§ **Stated goal**
Return each line below that contains the string "icon", copying every such line in full.

━━ Records for processing ━━

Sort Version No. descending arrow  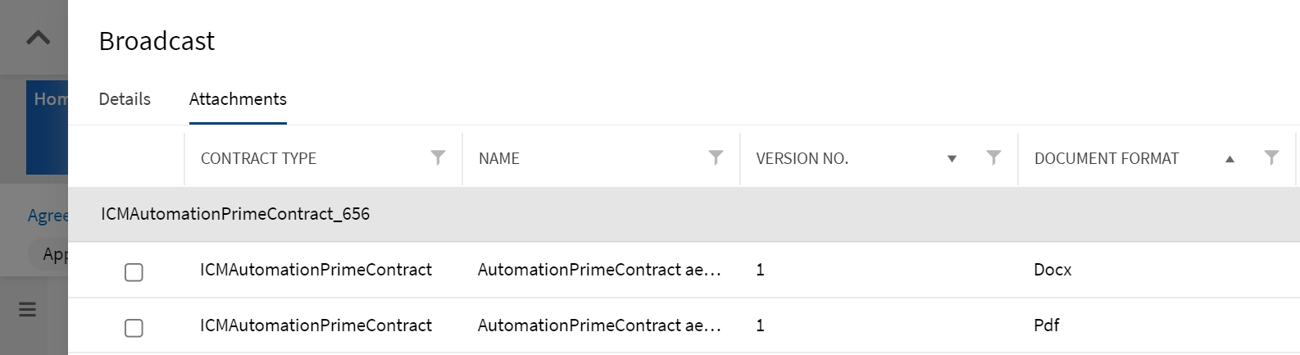pos(952,159)
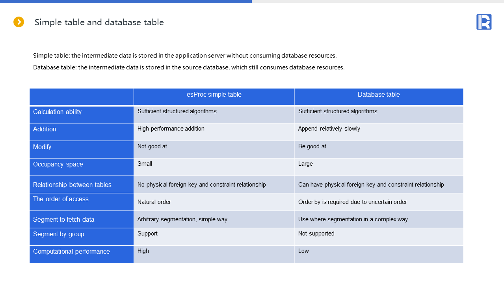Select 'Relationship between tables' row header
The width and height of the screenshot is (504, 284).
(72, 185)
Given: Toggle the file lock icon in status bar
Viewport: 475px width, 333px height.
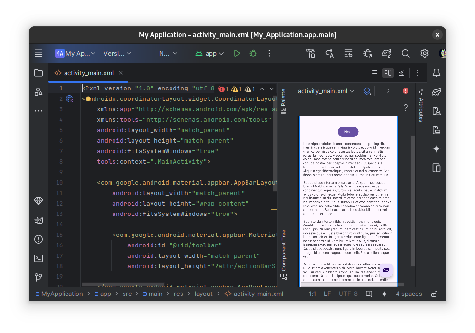Looking at the screenshot, I should (434, 294).
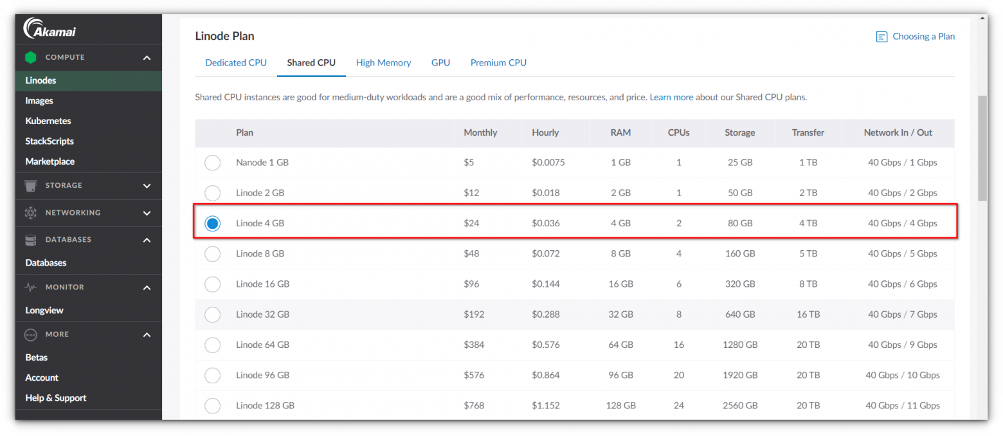Select the Nanode 1 GB plan radio button
This screenshot has width=1003, height=436.
coord(212,163)
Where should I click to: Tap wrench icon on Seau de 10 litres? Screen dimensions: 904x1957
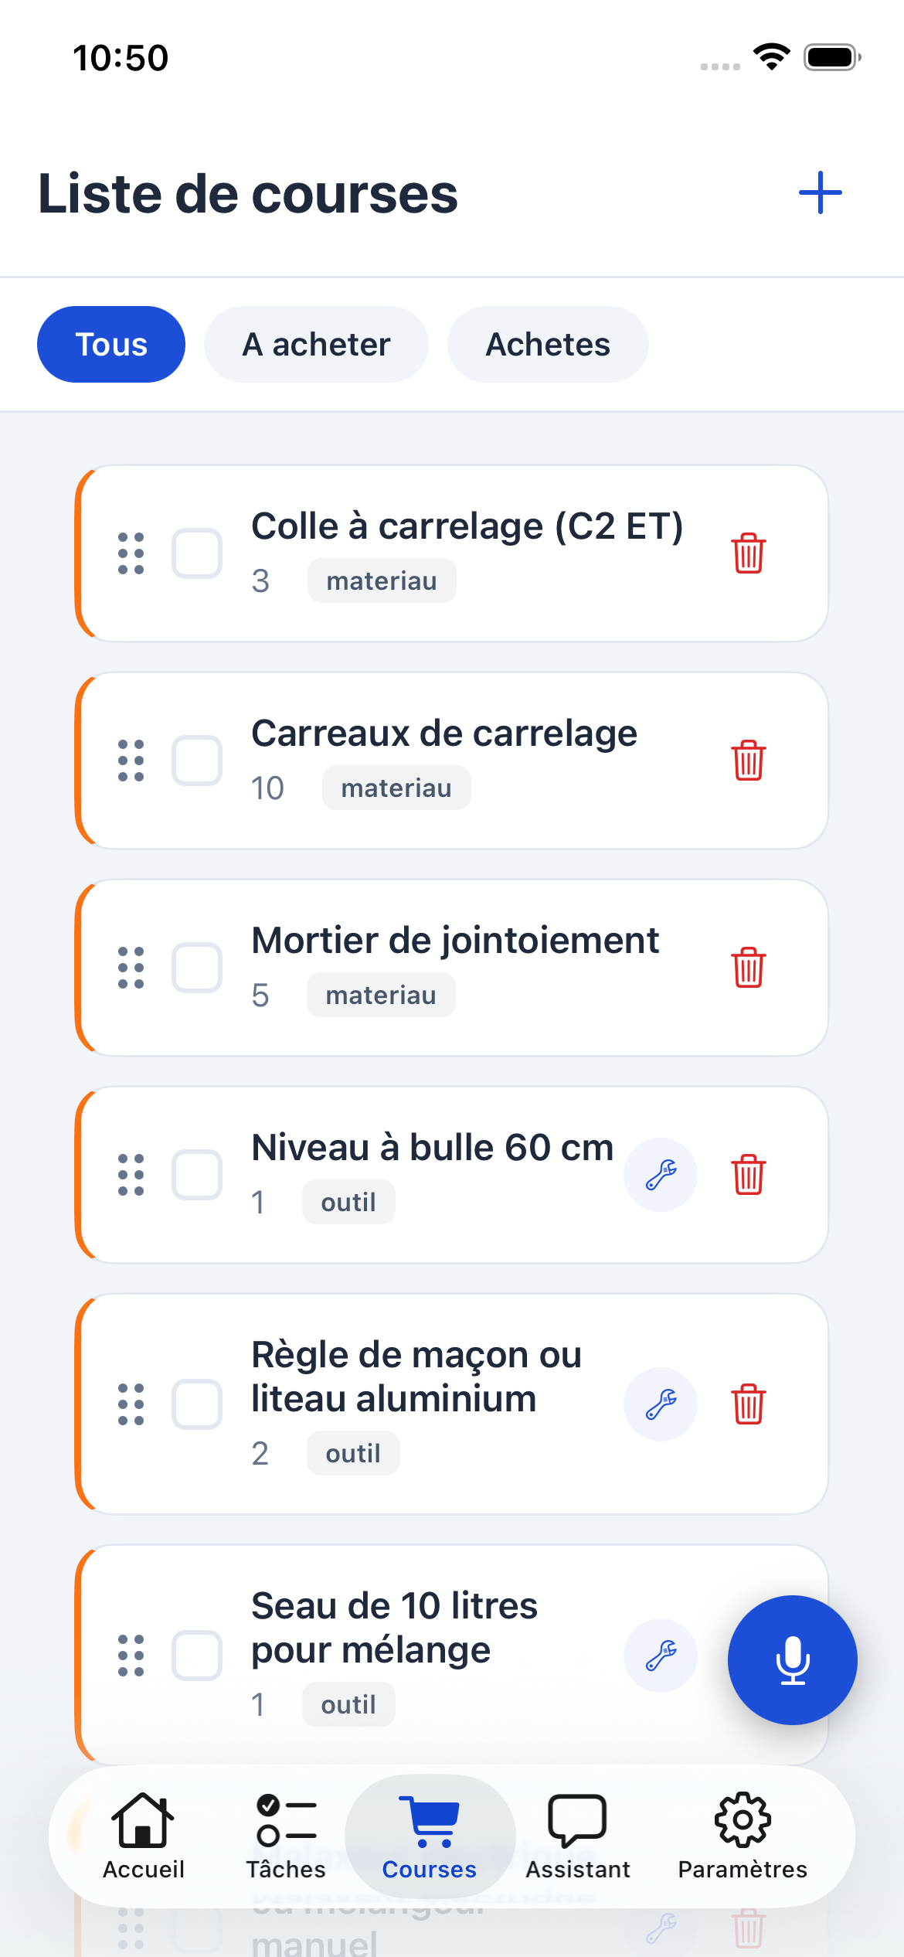pyautogui.click(x=661, y=1655)
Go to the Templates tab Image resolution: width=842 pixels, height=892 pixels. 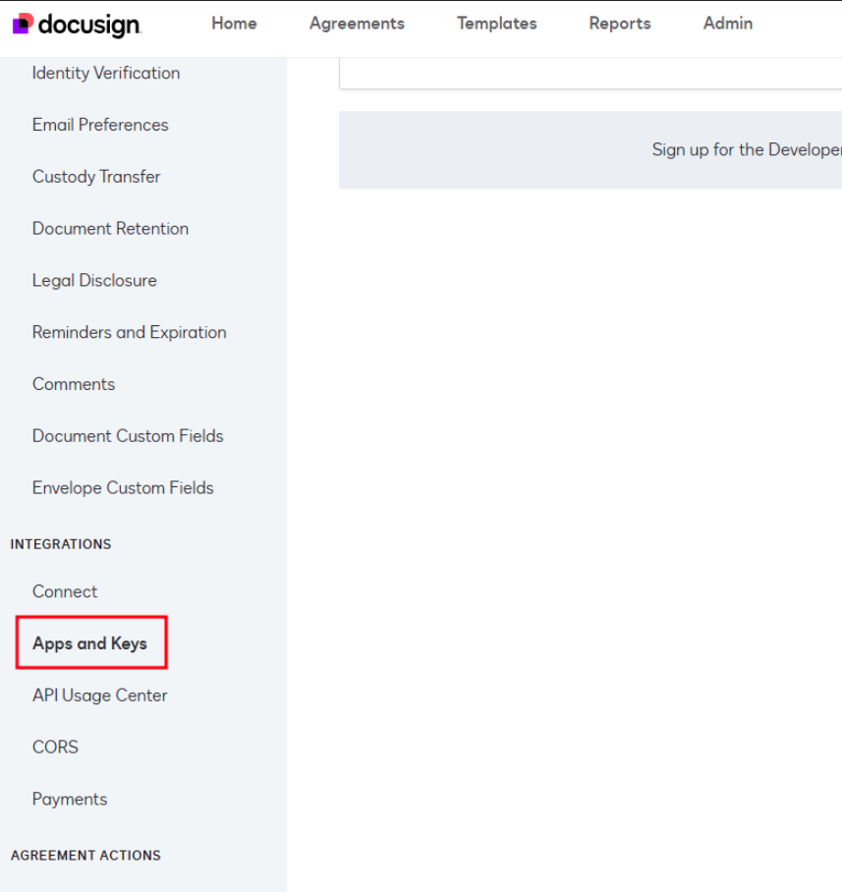tap(496, 24)
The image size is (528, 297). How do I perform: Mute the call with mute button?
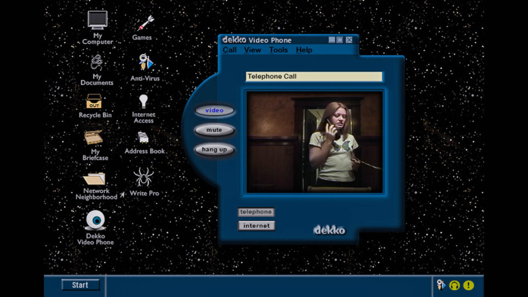[x=215, y=130]
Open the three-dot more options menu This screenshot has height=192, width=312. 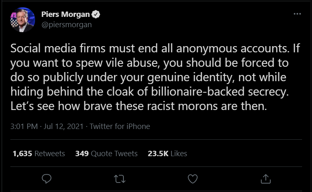297,14
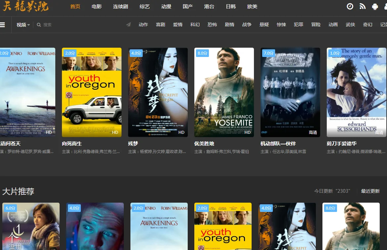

━━━

§ **Exercise answer**
Given: Toggle the file lock icon in status bar
Where should I click to: Tap wrench icon on Seau de 10 litres? Screen dimensions: 904x1957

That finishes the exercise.